━━ Data supplied
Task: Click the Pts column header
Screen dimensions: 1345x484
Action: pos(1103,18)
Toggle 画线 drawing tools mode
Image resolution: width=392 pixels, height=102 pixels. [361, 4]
━━━━
◆ Written request
Could you write out the whole listing above, every line reproduced without any change?

◆ Task response
Task: Click the Pts column header
Screen dimensions: 1345x484
Action: pos(1103,18)
Toggle 画线 drawing tools mode
Image resolution: width=392 pixels, height=102 pixels. [361, 4]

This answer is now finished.